Cuando mis manos rozan la piel de la niña azul, y tú, dulce y tibia,
aprovechas la fricción de los átomos para tocar la melodía interior.

Bendita, porque los oídos existen para buscarte y disfrutar tu chapuzón
por los rincones del cerebro —ahora que es tan pobre como un páramo yerto—,
siguiéndote como el perro a su amo,
adorándote como el anciano adora el recuerdo de todas sus batallas.
Bendita, más bendita que los santos y los huesos de Cristo.

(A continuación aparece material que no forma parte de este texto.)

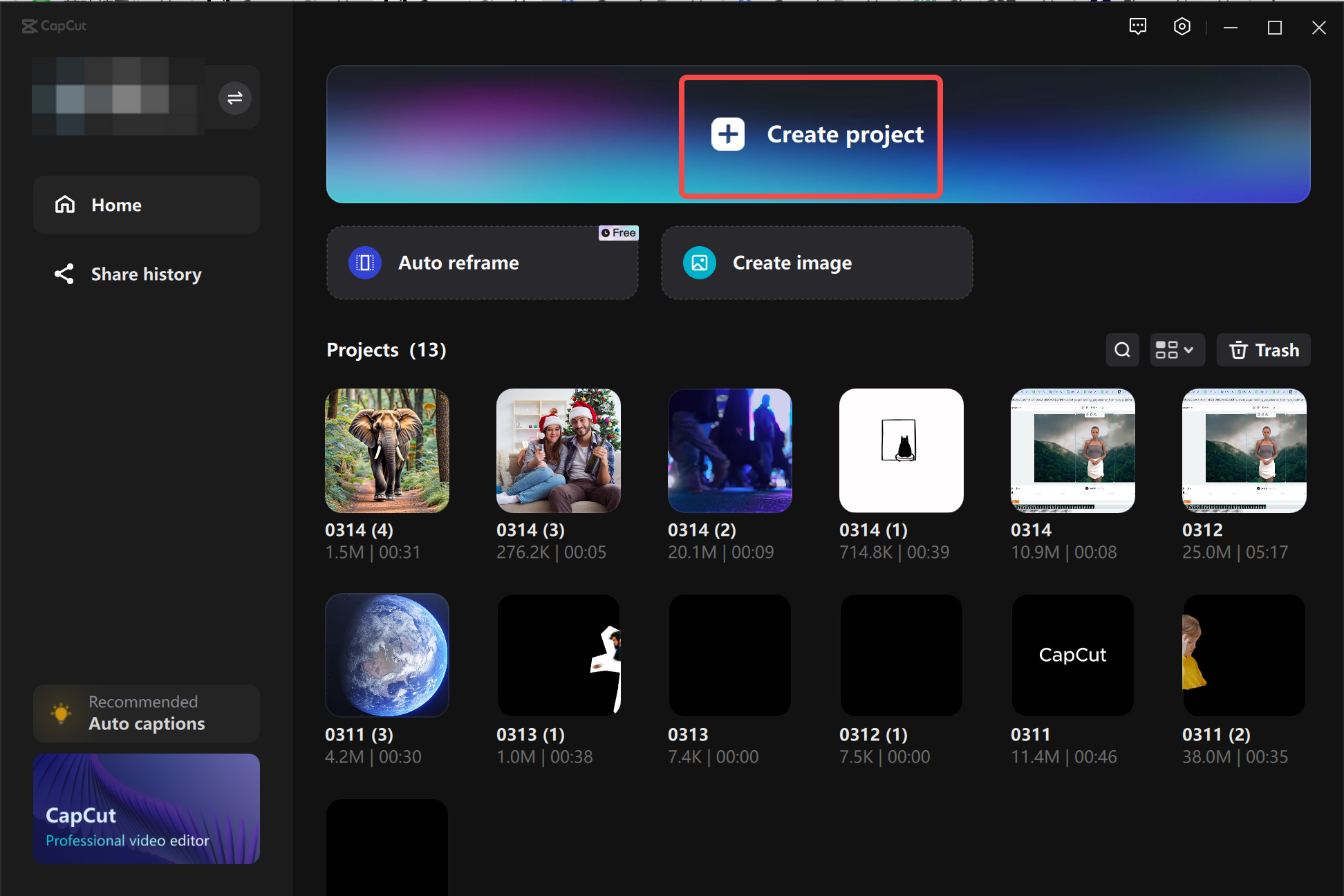Open the CapCut feedback chat icon
1344x896 pixels.
coord(1138,26)
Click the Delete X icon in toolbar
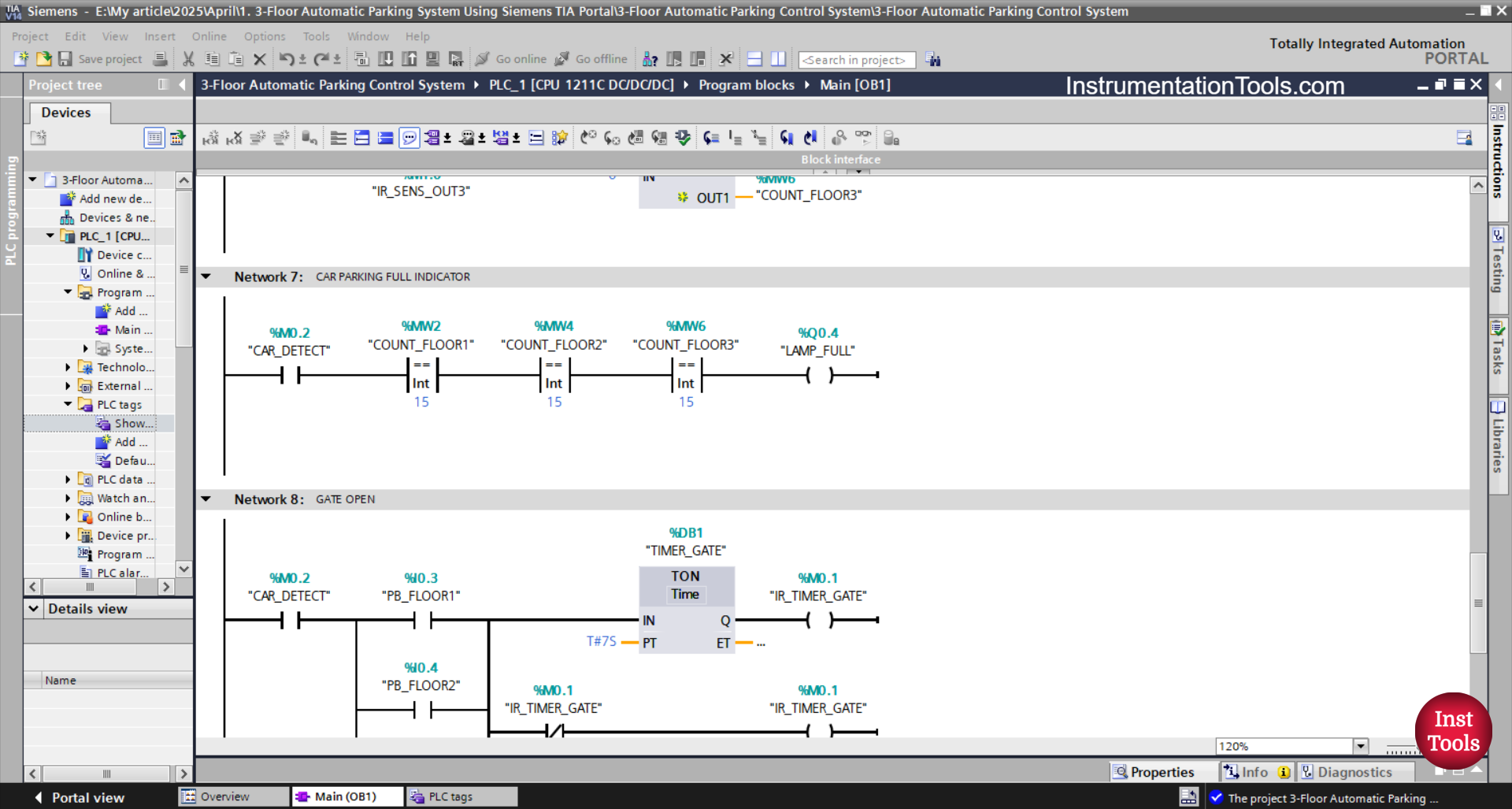This screenshot has height=809, width=1512. click(259, 59)
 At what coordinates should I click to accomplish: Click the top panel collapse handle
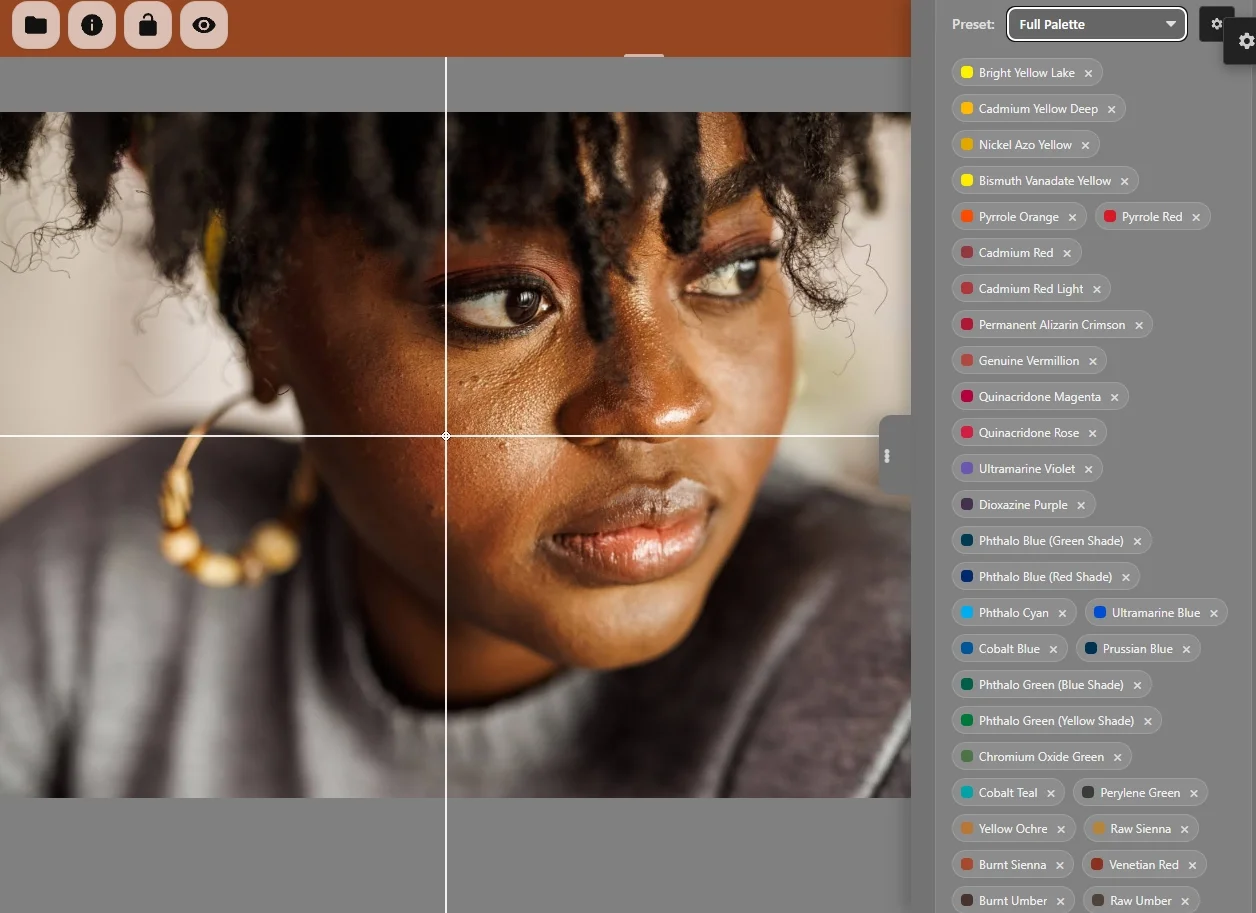pyautogui.click(x=644, y=56)
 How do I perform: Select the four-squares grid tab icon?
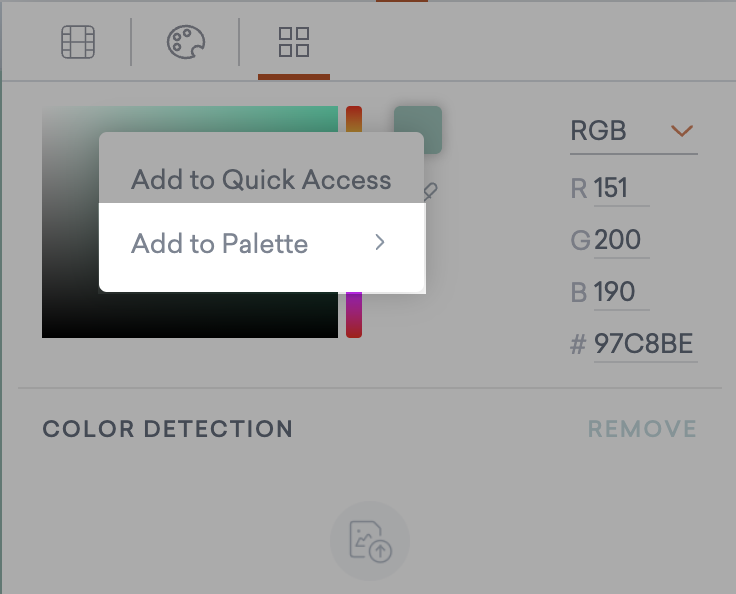point(294,42)
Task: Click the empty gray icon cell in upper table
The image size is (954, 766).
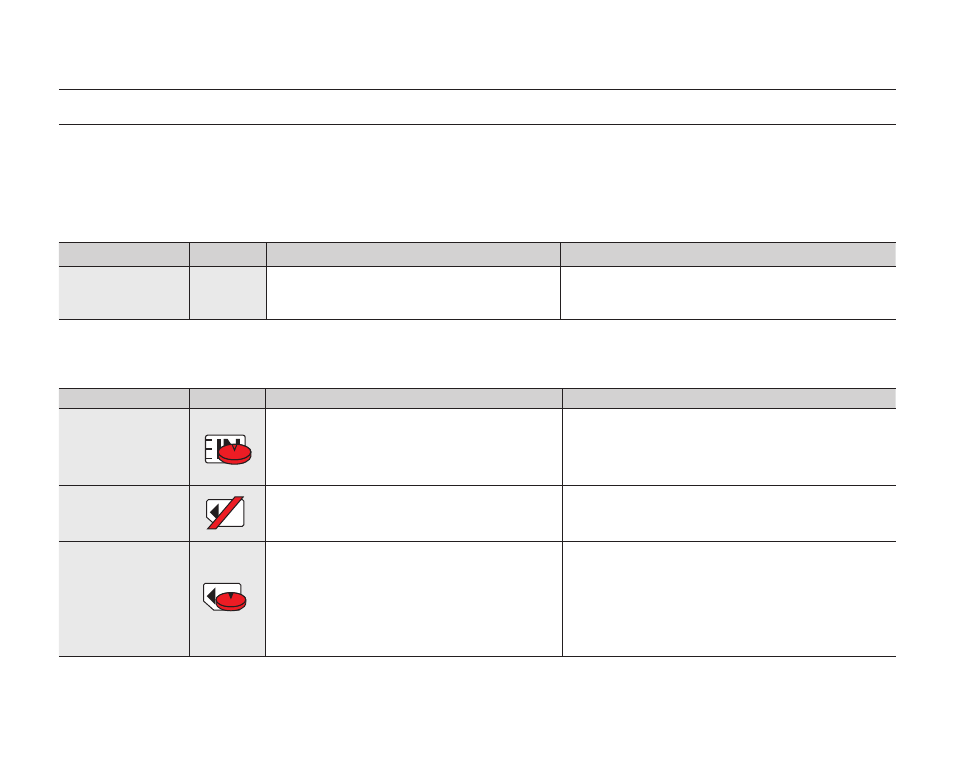Action: pyautogui.click(x=228, y=293)
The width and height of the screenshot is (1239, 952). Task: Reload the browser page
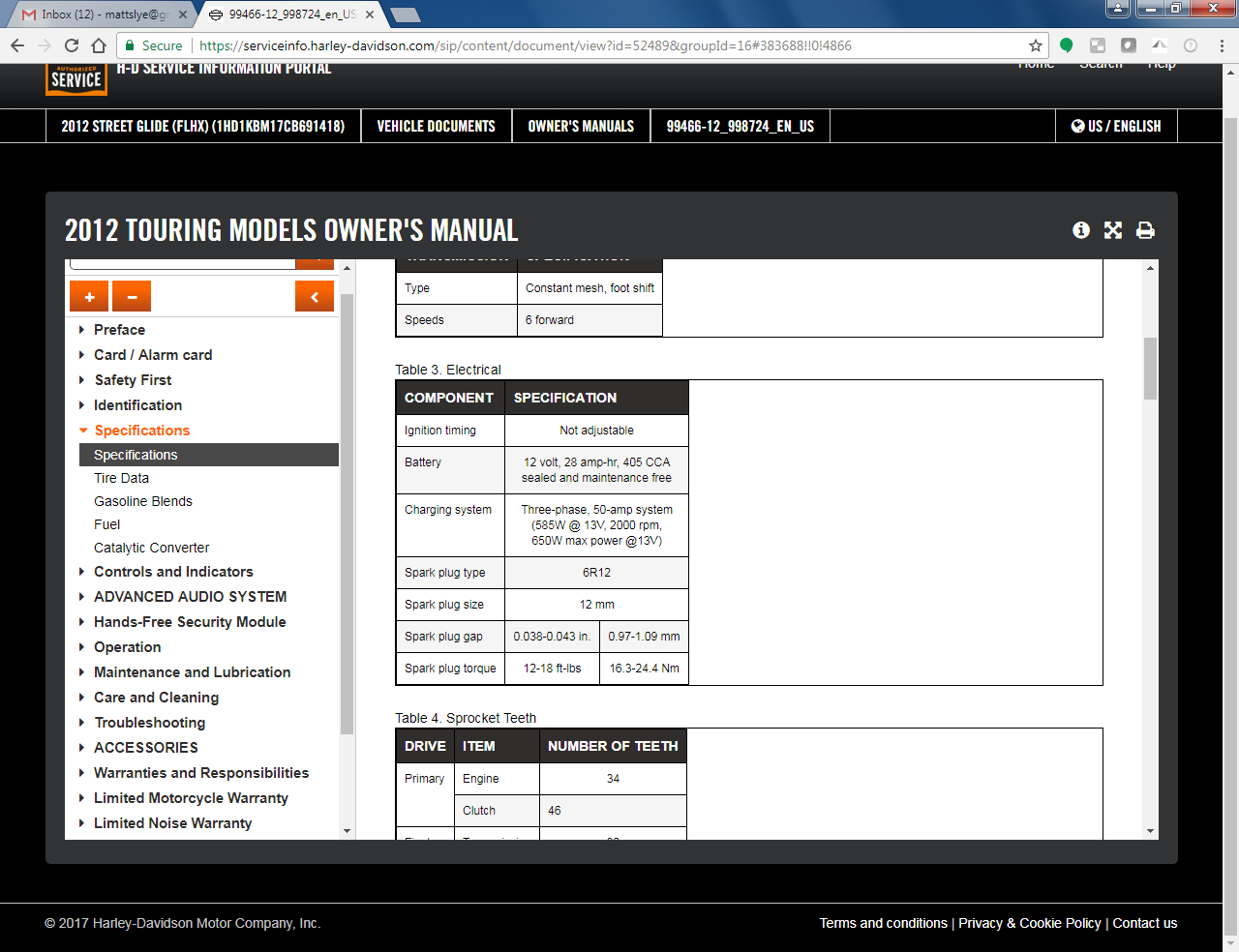pos(72,45)
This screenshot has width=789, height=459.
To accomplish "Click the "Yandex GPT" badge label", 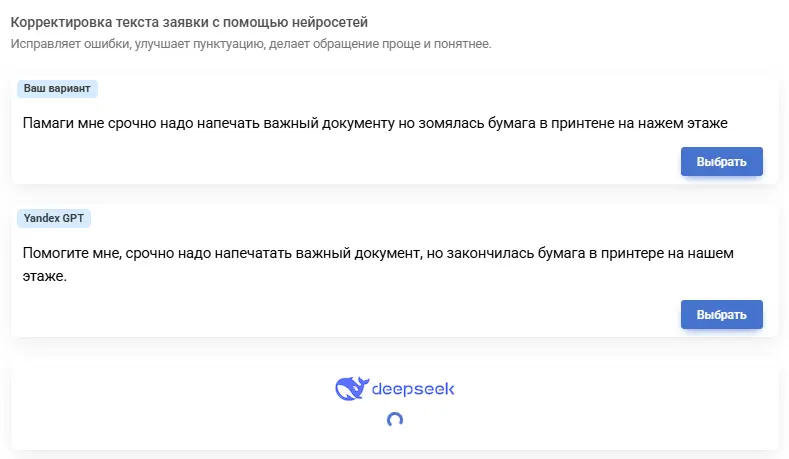I will (55, 217).
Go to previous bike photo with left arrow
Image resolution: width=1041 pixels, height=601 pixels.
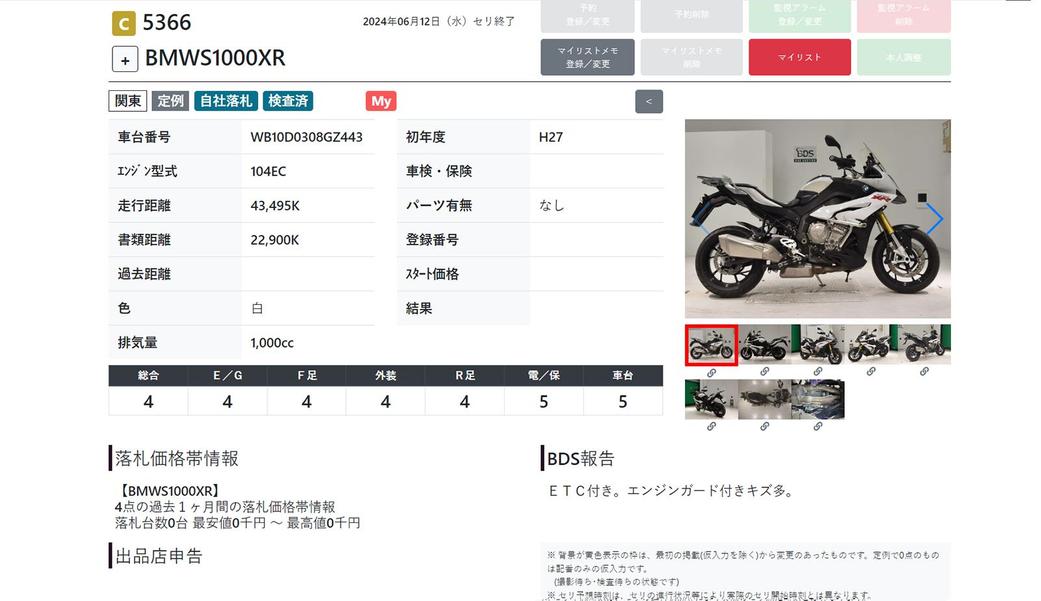tap(702, 220)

¿Encontraron una flor capaz de escupir cometas, una vocal insólita,
un ojo que no envejece incluso cuando lo invade la noche?
Nada de eso es tan bendito como tu presencia
arrancando el sopor de mi carne y la fragilidad de mis labios.

¡Sólo escúchame! Yo podría cantarte cien años y cien años más,
aunque la tierra reclame mis órganos y los hombres se vuelvan sordos.
Te cantaría, sí, aunque mil metrallas interrumpan mi voz;
aunque un escupitajo corte los hilos de mi voz;
aunque pase una flecha por mi garganta
y mi voz se derrame como la pus de los enfermos.

Te cantaría, es cierto, porque todo lo que impregnas se vuelve mucho más ligero.

 

II

Mi canto romperá la constitución del planeta espumoso que no hemos conquistado,
el coral y los carrillones que han levantado su orgullo.
Las mariposas lanzarán una declaración de batalla que ningún muro podrá contener
cuando mi voz reptante seduzca los átomos y las formas se quiebren,
liberando la música interior de todo cuanto existe y existirá.

Mi canto será tu espada arrojando raíces en el corazón de todos los hombres:
matemáticos, astrónomos, poetas y antipoetas, politólogos,
reprimidos sexuales y reprimidos mentales;
ninguno escapará de mi voz, surtidora de hechizos.

Cada hora, cada segundo, en ríos que inundarán calles y mercados,
mi voz repartirá el mito de tu creación:

“Solitario y adolorido de tanto silencio, rodeado por una noche infinita pero estéril,
Dios tomó su corazón y lo sacudió sin misericordia.
Los átomos tronaron como el presentimiento de mi sonrisa
y repentinamente dejaron escapar un murmullo que parecía fluir
y arrastrar los vanos pensamientos del Todo;
aunque pequeño y temeroso,
el sonido complació tanto a Dios que éste continuó agitando su órgano
hasta que finalmente dejó escapar todo su contenido en una explosión cósmica.

Maravillado con las primeras manifestaciones de la materia,
pero, al mismo tiempo, inconforme, él decidió crear planetas y estrellas
para tocar la primera rapsodia del universo y su composición se alzó en ramificaciones
que enloquecían de amor a las nebulosas.
(Una a una, las estrellas que mueren aúllan en Do, Re, Mi, Fa, Sol, La y Si.)

También creó la Tierra:
añorando un himno insondable decidió crear el mar y las olas del mar,
el zumbido de las abejas y el pesado croar de los sapos,
el relámpago y el crujir de los minerales.
Dios escuchó la música de la naturaleza y eso fue bueno:
la melodía era tan hermosa
como los restos de su propio corazón calentado por adjetivos feroces.
Sin embargo, más tarde, enloquecido y eufórico,
vislumbrando un himno que podría animar las neuronas de su cerebro,
Dios creó la garganta de los estorninos y el relincho de los caballos.

Pero aún necesitaba más música, himnos y rapsodias infinitos,
adagios que despeinaran la corona de un aguacate,
sinfonías para despertar el sexo de los corales.
Entonces Dios creó al hombre bañándolo con ansias de música,
y el hombre comenzó a crear sus primeras composiciones utilizando
todos los recursos a su alcance: las manos, su lengua, dos o tres piedras
y el crepitar de la madera.
Pero no era suficiente, y entonces Dios regaló al hombre el ingenio necesario
para inventar guitarras, oboes, violines y campanas.

Cuando el hombre tocó, la música alegró a Dios”.